Exercise: Lay out the lines in the rows below as a numbered list, leaving out blank lines. Do not include the pictures in your answer.

[A block of data]
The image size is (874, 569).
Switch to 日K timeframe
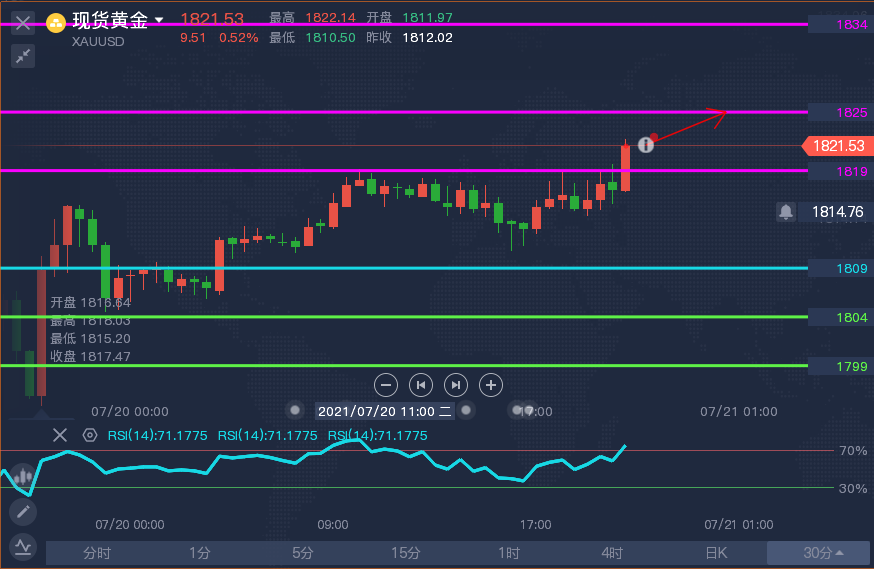point(715,553)
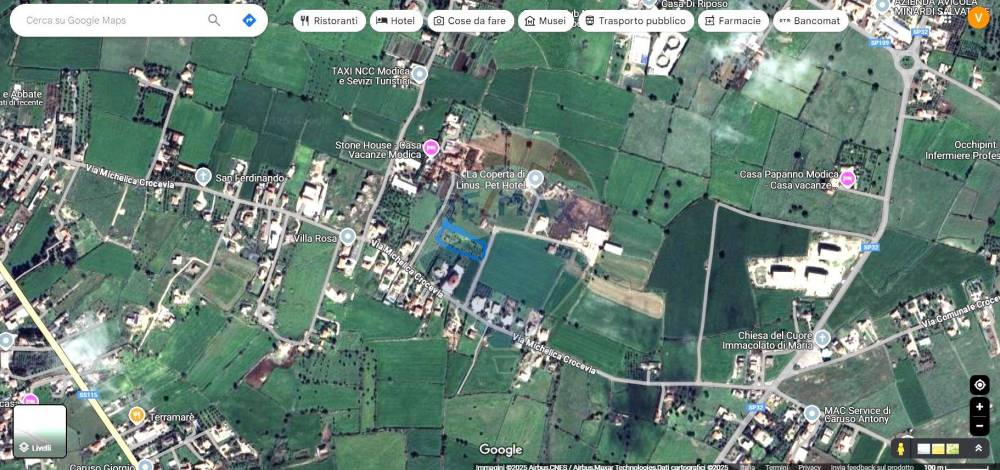Open directions with the blue arrow icon
This screenshot has width=1000, height=470.
[249, 20]
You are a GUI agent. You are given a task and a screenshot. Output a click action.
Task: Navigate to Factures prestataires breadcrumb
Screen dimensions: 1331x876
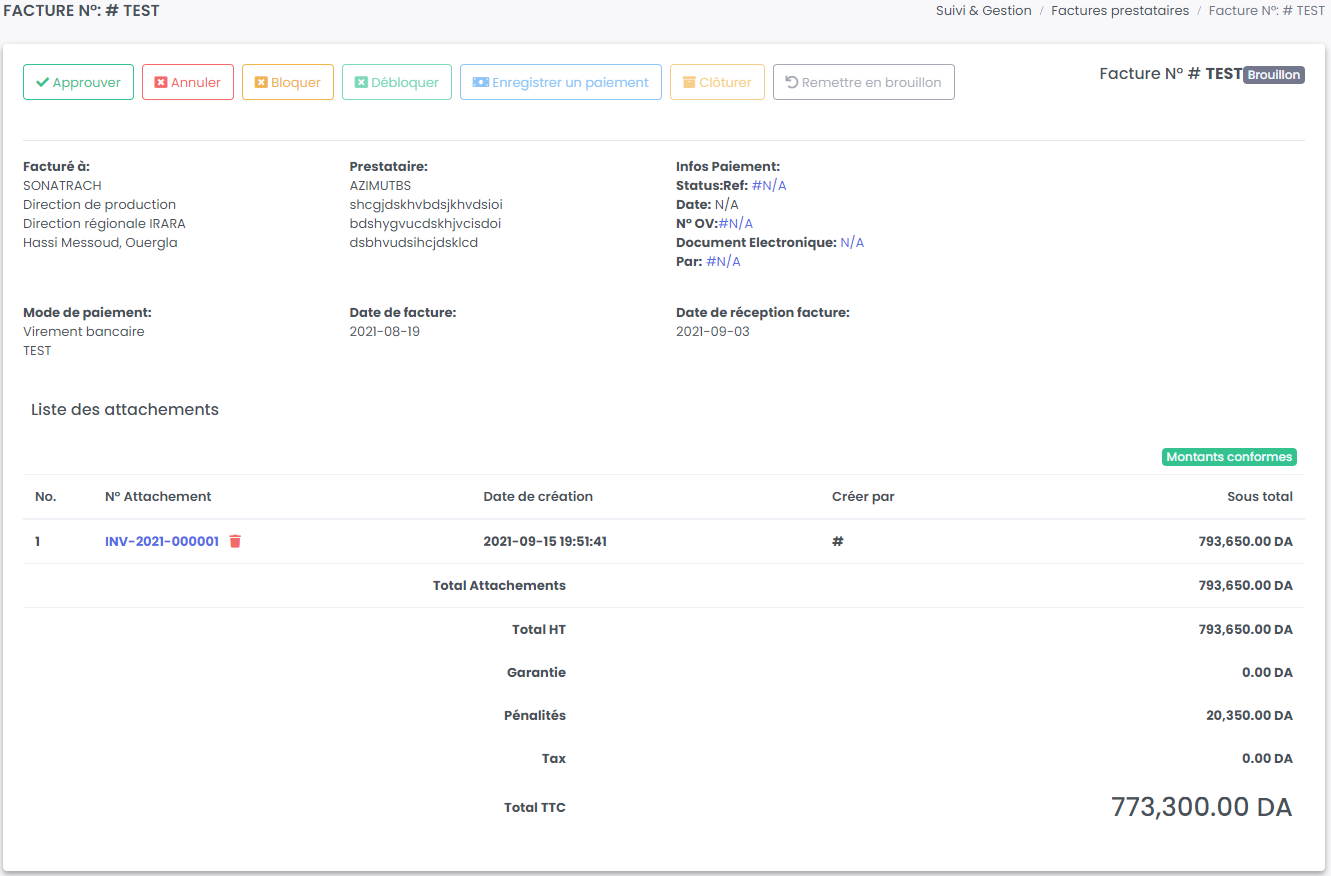pos(1119,11)
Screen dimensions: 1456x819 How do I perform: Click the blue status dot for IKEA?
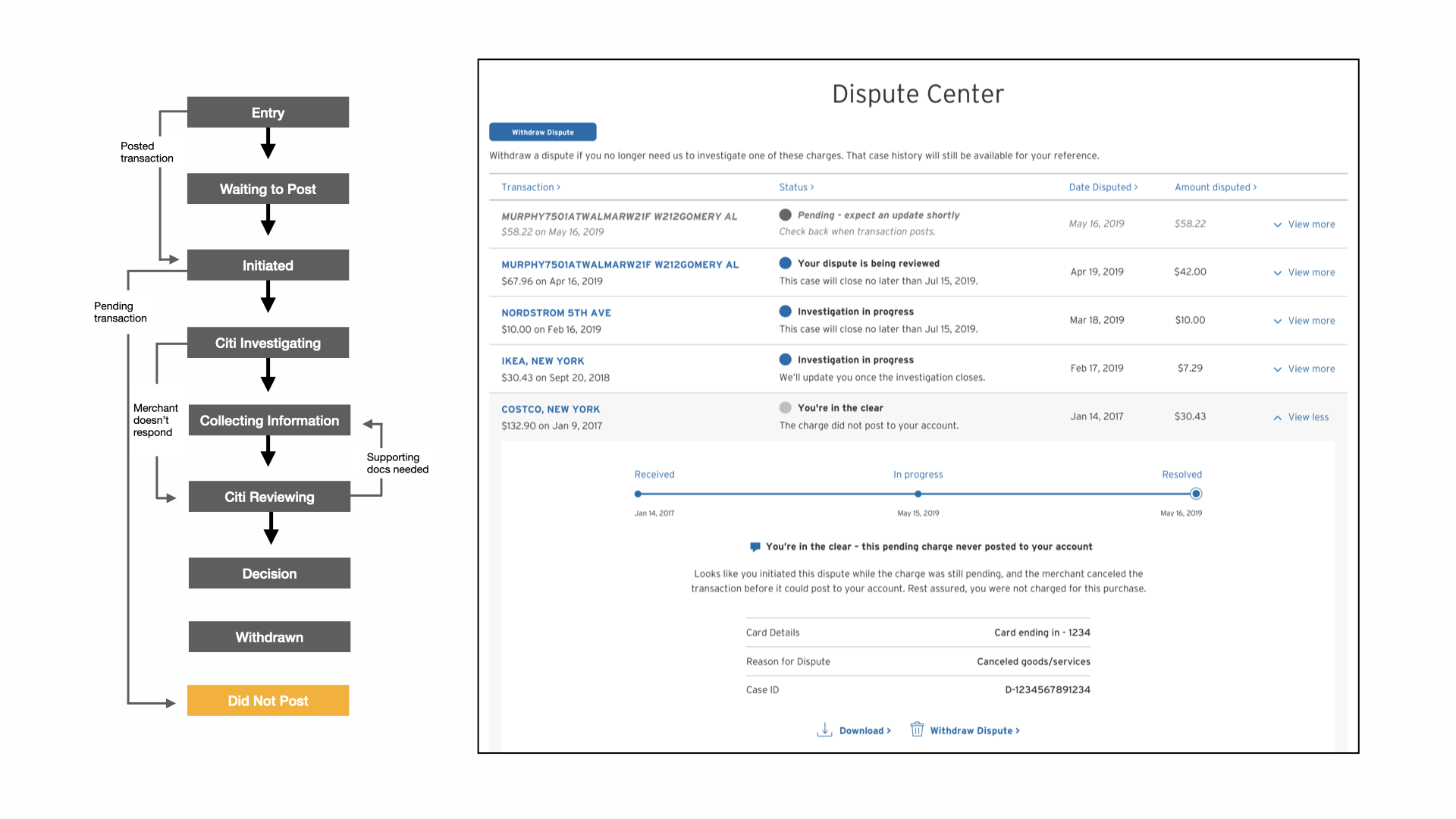(x=785, y=359)
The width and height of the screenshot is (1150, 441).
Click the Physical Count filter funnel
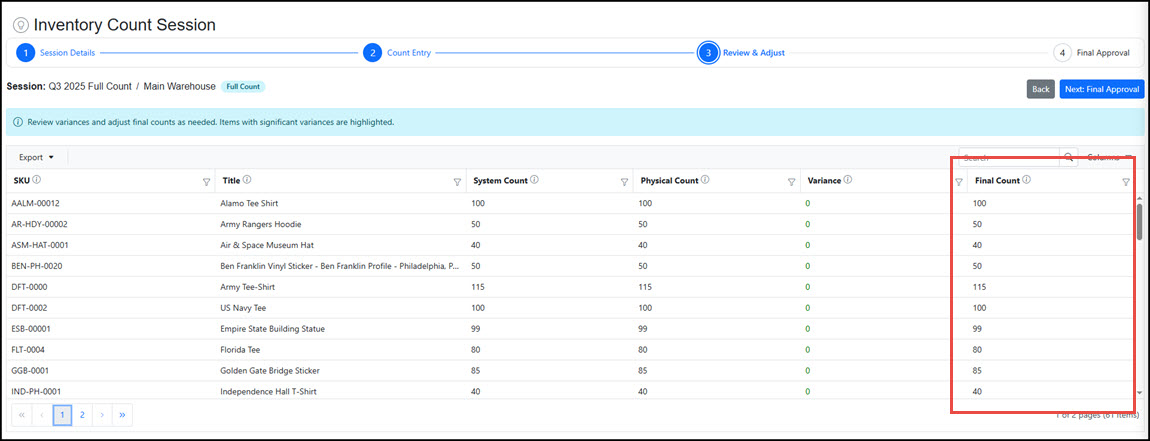pos(791,182)
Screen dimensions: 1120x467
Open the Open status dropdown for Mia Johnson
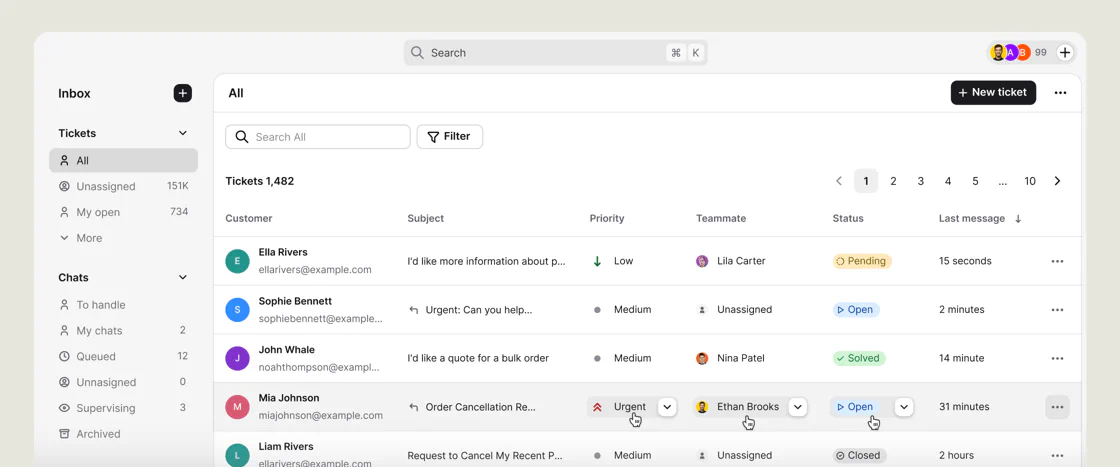tap(904, 407)
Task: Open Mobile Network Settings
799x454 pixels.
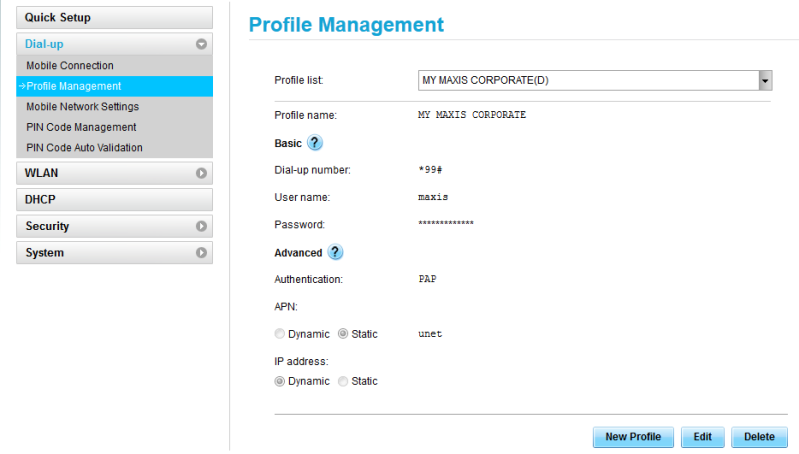Action: pyautogui.click(x=82, y=106)
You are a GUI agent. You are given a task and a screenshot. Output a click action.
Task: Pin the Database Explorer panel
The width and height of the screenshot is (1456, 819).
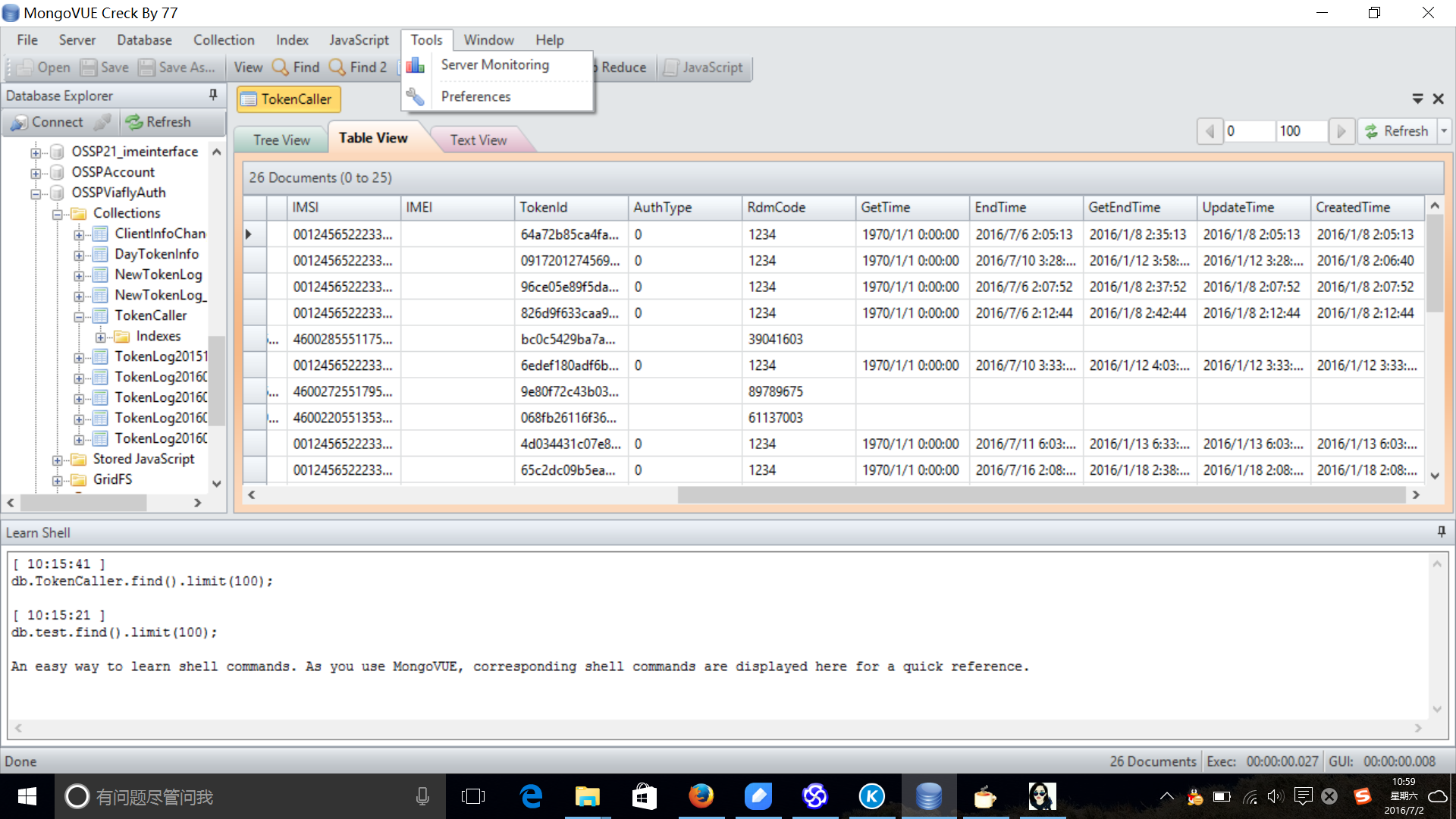pos(213,95)
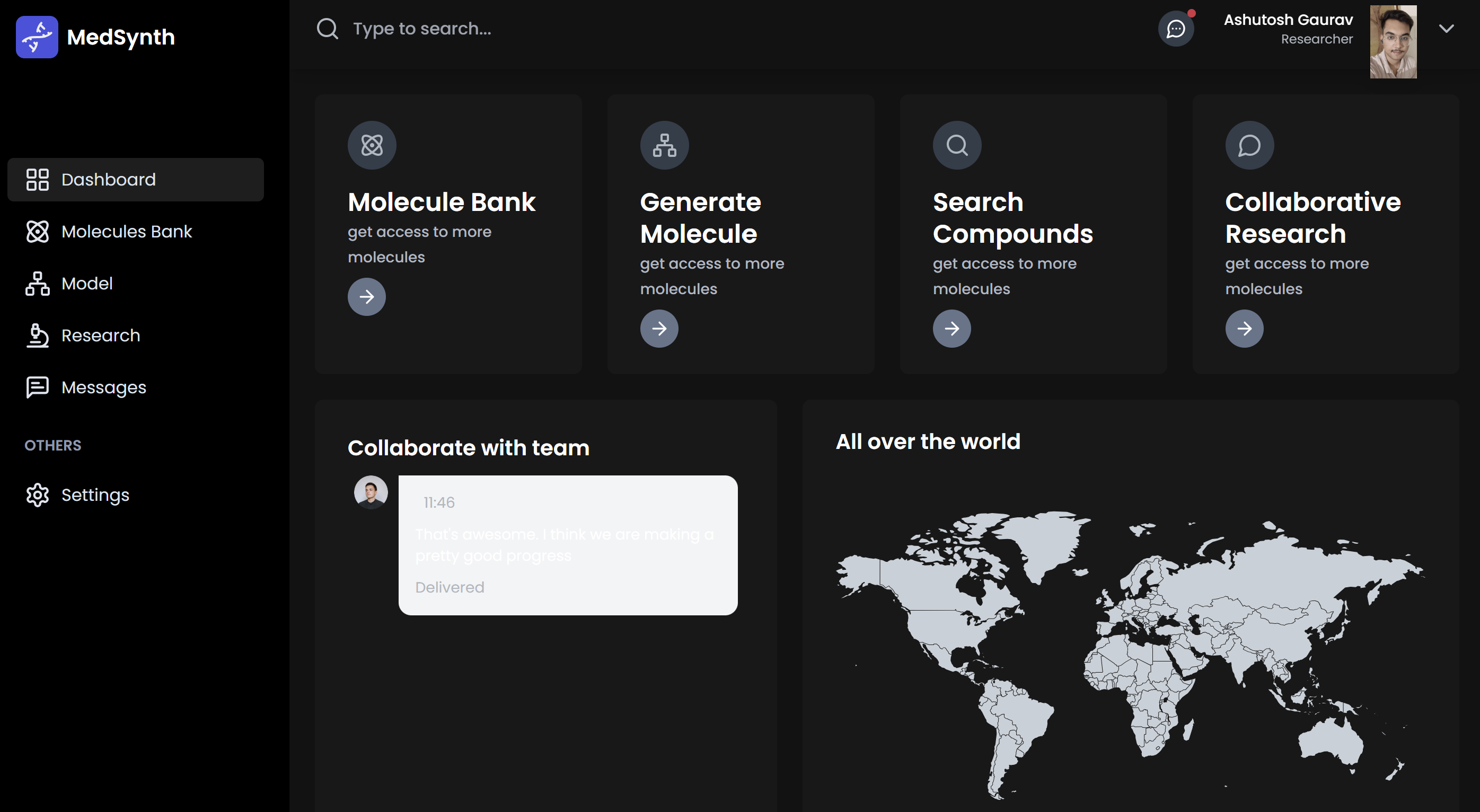
Task: Open Settings via the gear icon
Action: [x=37, y=495]
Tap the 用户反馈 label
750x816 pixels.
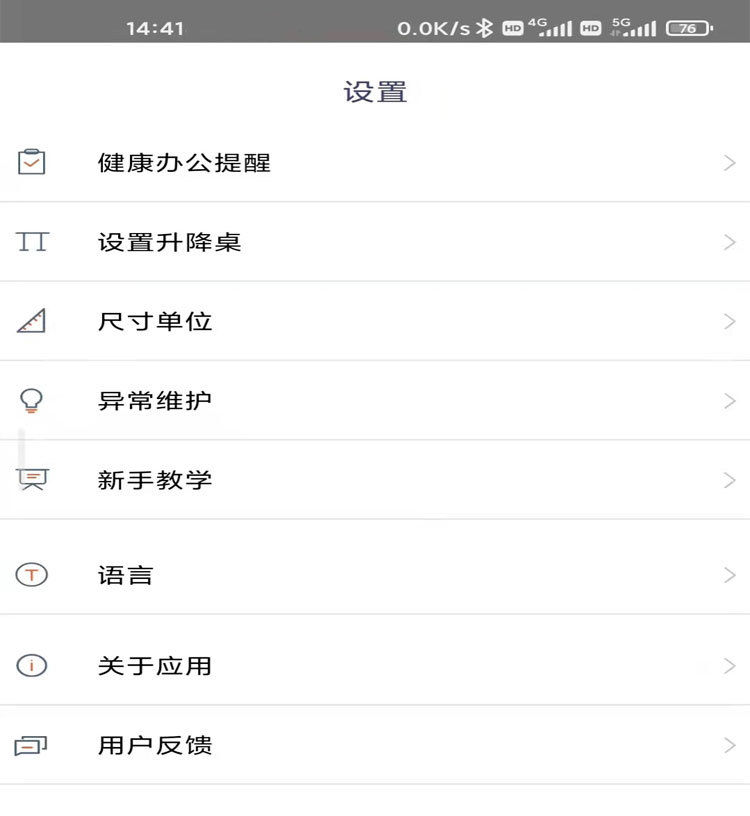[155, 745]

Answer for this exercise:
1. The image size is (874, 569).
2. Switch to 日K timeframe
3. point(715,553)
4. Open directions with the blue arrow icon
5. This screenshot has width=1000, height=470.
6. [249, 20]
7. You are a GUI agent. You are given a task and a screenshot. Output a click action.
8. Task: Navigate to Factures prestataires breadcrumb
9. Screen dimensions: 1331x876
10. pos(1119,11)
11. Screen dimensions: 1456x819 How do I perform: Click the blue status dot for IKEA?
12. (x=785, y=359)
13. The width and height of the screenshot is (1150, 441).
14. Click the Physical Count filter funnel
15. pos(791,182)
16. Screen dimensions: 1120x467
17. Open the Open status dropdown for Mia Johnson
18. tap(904, 407)
19. Task: Open Mobile Network Settings
20. 799x454 pixels.
21. Action: pyautogui.click(x=82, y=106)
22. You are a GUI agent. You are given a task and a screenshot. Output a click action.
23. Task: Pin the Database Explorer panel
24. The width and height of the screenshot is (1456, 819).
25. pos(213,95)
26. Task: Open Settings via the gear icon
27. Action: [x=37, y=495]
28. Tap the 用户反馈 label
29. 750x816 pixels.
30. [155, 745]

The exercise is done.